2. maka penting untuk di lakukan konseling terlebih dahulu dan
mengikuti tes antibodi HIV. ujian ini tidak boleh dilakukan tanpa izin
subjeknya informasi, dan orang yang membutuhkan akses harus di
sebutkan. pembahasan implikasi klinis dan perubahan prilaku dari
hasil test harus menujukan keakuratan test dan harus menunjang.
modifikasi prilaku seperti kontak seksual, jarum yang dilakukan
beramai2 dan transfusi darah.
3. mengkaji frekuensi dan intensitas dari gejala; ketingian suhu, gelisah,
takut, diare, sakit saraf, mual dan muntah-muntah, depresi, dan
kelelahan.
4. langkah-langkah pengendalian infeksi mmenggunaan standar
pencegahan.
27
5. ikuti panduan tentang keamanan, efektif, informasi pretest perawatan.
Tanda-tanda klinis.
1. isu2 tentang kerahasian test HIV.
2. Petugas kesehatan yang secara langsug bekerja pada perawatan pasien
HIV memiliki hak untuk mengetahui diagnosa sehingga mereka
mampu melindungi diri.
3. Semua hasil baik positif maupun negatif harus masuk pada catatan
kesehatan pasien untuk mempertahankan kerahasiaan. Orang-orang
biasanya lebih suka di tes secara sukarela ketika mereka percaya
bahwa pemberitahuaan tes HIV tidak akan terjadi. Implikasi jangka
panjang termasuk kehilangan pekerjaan, hanya menetap dirumah,
asuransi, dan kehilangan hubungan personal.

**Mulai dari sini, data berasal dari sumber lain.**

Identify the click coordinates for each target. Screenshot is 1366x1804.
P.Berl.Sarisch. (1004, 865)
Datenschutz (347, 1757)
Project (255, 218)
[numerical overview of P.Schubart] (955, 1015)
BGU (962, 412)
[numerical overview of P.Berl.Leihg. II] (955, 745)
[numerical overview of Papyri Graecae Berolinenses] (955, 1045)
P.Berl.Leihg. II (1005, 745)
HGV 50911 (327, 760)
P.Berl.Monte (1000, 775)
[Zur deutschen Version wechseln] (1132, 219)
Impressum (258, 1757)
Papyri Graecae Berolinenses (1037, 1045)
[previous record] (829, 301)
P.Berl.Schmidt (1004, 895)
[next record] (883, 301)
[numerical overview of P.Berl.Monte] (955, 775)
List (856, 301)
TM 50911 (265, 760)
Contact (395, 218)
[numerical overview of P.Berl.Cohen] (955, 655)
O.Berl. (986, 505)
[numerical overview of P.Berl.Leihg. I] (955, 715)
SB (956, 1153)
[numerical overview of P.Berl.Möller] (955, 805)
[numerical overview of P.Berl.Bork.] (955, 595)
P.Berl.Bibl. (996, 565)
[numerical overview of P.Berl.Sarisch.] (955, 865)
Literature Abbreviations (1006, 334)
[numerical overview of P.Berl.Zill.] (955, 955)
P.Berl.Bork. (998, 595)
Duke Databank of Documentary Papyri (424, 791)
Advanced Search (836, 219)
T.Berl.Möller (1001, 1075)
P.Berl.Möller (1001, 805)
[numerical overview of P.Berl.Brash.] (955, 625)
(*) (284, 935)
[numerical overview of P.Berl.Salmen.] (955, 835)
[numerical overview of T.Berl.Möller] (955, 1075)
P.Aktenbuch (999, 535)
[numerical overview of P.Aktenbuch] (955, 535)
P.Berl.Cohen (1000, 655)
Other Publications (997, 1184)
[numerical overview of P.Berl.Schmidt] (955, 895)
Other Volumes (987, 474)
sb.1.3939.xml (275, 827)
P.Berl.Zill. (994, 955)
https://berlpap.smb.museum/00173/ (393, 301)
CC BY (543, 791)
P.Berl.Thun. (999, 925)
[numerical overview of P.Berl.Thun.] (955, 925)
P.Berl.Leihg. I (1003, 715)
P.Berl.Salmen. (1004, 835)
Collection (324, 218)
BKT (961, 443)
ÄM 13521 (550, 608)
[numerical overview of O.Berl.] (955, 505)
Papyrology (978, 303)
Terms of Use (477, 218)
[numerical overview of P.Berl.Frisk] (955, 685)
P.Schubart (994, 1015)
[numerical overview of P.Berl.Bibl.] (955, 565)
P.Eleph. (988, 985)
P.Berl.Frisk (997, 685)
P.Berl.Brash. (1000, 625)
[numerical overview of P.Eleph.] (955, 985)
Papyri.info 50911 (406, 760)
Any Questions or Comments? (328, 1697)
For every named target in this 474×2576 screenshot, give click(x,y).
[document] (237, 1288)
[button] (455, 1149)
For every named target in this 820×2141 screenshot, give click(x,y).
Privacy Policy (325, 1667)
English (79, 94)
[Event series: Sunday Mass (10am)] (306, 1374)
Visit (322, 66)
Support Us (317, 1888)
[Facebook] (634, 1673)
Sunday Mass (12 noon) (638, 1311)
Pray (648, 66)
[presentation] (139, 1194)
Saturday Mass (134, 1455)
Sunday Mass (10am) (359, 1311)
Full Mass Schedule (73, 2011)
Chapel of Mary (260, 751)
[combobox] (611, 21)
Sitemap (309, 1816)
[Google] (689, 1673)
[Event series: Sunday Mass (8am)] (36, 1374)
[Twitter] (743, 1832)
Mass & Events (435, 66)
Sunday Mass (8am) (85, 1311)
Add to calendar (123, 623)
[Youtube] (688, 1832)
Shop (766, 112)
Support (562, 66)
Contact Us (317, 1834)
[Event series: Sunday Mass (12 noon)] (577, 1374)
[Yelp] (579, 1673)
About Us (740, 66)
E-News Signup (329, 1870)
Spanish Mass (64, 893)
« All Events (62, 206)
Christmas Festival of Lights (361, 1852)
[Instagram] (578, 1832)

4. Petugas klinis harus menandatangani formulir legal yang menyatakan
bahwa pasien telah diberi tahu tentang resiko-resiko tes.
5. Seseorang yang menunjukkan antibodi HIV diasumsikan telah
terinfeksi HIV. Konseling, evaluasi medis dan intervensi perawatan
kesehatan harus didiskusikan.
6. Hasil test yang positif harus dilaporkan ke pemerintah dan institusi
petugas kesehatan.
7. Beberapa orang menyukai tes yang komersil dan dilakukan dirumah.
Posttest
1. menjelaskan Hasil tes. Keterangan penting dari hasil tes dengan
menghitung sel CD4+. menyarankan screening test untuk pasien dan
harus mengkomfirmasi sebelum hasilnya dilaporkan sebagai HIV
reaktif. menyediakan pilihan untuk segera konseling jika diperlukan.
menjelaskan perawatan dengan obat antiviral dan protease inhibitors.
society internasional AIDS bagi masyarakat AS telah
merekomendasikan mulai perawatan dengan obat antiretroviral jika
perhitungan sel CD4 <350μL tetapi sebelum mencapai 200μL.
Tingkat plasma HIV-1 RNA harus diperiksa setiap 4 hingga 8 bulan
28
sampai tidak terdeteksi dan itu adalah 3-4 kali per tahun. baru-baru
ini, FDA telah disetujui darunavir ethanolate untuk pengobatan HIV di
treatmen antiretroviral-pengalaman pasien.
2. ikuti panduan tentang aman, efektif, informasi posttest perawatan.
3.2. HUMAN T-CELL LYMPHOTROPIC (HTLV-I/II) ANTIBODY TEST
Tes ini untuk mendeteksi antibodies HTLV-1, yang terkait retrovirus
dengan T-sel dewasa leukimia (ATL) dan demyelinating neurologic disorders.
keberadaan HTLV-1 antibodies dalam asymptomatic seseorang dari sumbangan
darah, bagaimanapun temuan ini tidak berarti bahwa leukimia atau neurologic
disorder ada atau akan berkembangkan. spesimen dengan hasil tes positif oleh
EIA menjadi referensi untuk Western blot. hasil dari Western Blot untuk
investigational digunakan hanya pada saat waktu pencetakan.
Nilai referensi
Normal
Negatif untuk HTLV-I/II antibodi dengan EIA dan Western Blot
Prosedur
1. mengumpulkan 7-ml serum sampel darah merah dalam tabung-topped.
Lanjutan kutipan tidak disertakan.